There are two types of sleep: REM, when people dream, and non-REM, which has light, medium and deep portions. Sleeping pills mainly increase the amount of medium-depth non-REM sleep, Dr. Buysse said.

People will often cut back on their sleep for work, for family demands, or even to watch a good show on television. However, before you fall short of any sleep, you need to understand a few facts;

       1. Cutting back on sleep on regular basis predisposes someone to health problems such as obesity, heart attack, and poor mental health (CDC, 2019).

       2. Even one night of short sleep can affect you the next day and one is tempted to become less productive and every age has its own recommended hours of sleep.

      3. Quality of sleep is important than just lying on the bed but it decreases with age.

      4. "The body is not designed to tolerate long term months and months of not sleeping adequately (Mayo Clinic, 2018)."

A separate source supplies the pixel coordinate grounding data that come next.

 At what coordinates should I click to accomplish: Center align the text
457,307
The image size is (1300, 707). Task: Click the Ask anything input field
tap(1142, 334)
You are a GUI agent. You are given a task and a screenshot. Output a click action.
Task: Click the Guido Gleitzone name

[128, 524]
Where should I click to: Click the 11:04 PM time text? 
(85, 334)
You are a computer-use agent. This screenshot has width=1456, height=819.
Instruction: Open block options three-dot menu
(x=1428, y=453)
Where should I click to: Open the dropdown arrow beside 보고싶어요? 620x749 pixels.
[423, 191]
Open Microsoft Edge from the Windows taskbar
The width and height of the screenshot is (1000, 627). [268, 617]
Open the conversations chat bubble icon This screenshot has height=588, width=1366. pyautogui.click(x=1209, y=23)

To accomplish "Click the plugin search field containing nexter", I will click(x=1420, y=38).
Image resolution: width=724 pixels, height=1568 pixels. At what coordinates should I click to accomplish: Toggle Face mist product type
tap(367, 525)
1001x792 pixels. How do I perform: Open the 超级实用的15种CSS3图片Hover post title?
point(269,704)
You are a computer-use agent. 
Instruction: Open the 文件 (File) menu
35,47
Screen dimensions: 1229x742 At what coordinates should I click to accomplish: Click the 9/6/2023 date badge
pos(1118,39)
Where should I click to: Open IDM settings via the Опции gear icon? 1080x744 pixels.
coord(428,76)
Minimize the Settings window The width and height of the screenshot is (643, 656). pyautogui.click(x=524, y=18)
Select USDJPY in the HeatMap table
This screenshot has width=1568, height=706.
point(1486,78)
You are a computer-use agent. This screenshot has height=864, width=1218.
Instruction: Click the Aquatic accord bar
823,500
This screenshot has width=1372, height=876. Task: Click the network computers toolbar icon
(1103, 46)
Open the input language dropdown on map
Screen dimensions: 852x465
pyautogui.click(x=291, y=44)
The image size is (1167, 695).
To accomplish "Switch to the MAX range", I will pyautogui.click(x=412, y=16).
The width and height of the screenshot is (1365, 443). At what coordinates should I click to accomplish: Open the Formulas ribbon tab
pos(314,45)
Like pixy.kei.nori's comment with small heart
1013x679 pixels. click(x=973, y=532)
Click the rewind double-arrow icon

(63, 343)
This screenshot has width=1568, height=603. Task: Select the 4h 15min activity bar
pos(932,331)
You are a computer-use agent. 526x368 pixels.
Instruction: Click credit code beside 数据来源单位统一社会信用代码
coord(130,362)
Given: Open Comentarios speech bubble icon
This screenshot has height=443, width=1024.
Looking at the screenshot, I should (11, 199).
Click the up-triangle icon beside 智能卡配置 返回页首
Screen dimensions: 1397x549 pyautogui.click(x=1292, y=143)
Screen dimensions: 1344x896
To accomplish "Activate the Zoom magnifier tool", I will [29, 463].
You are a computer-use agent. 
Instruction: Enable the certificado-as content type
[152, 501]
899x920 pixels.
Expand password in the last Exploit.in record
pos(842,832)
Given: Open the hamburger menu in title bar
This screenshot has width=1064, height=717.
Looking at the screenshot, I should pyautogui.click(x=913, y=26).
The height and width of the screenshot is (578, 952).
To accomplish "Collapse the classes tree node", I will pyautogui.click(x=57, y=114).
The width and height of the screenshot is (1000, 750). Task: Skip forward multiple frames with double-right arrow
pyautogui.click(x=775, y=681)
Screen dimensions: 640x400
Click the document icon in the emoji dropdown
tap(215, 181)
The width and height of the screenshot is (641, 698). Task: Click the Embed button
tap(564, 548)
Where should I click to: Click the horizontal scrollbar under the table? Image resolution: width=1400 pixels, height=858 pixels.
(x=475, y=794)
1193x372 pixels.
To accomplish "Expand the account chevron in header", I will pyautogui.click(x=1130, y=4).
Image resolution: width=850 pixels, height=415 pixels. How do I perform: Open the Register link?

What Are Sleeping Tablets?

Sleeping tablets work on pathways in the brain which are important in regulating whether someone is awake or asleep. Most sleeping tablets make the ‘sleep pathways’ more active.  One of the newer medications works by making the ‘wake pathways’ less active.

Sleeping tablets generally start having an effect within 20-30 minutes of being taken, so they should be taken just before lights out. It is important that you get into bed after taking the sleeping tablet, as there is a risk of feeling unsteady once the tablet starts working.

Most sleeping tablets only work for a few hours, so are better at helping people get to sleep than stay asleep. Tablets which are better at helping people stay asleep need to work for longer and therefore may cause a morning ‘hangover’.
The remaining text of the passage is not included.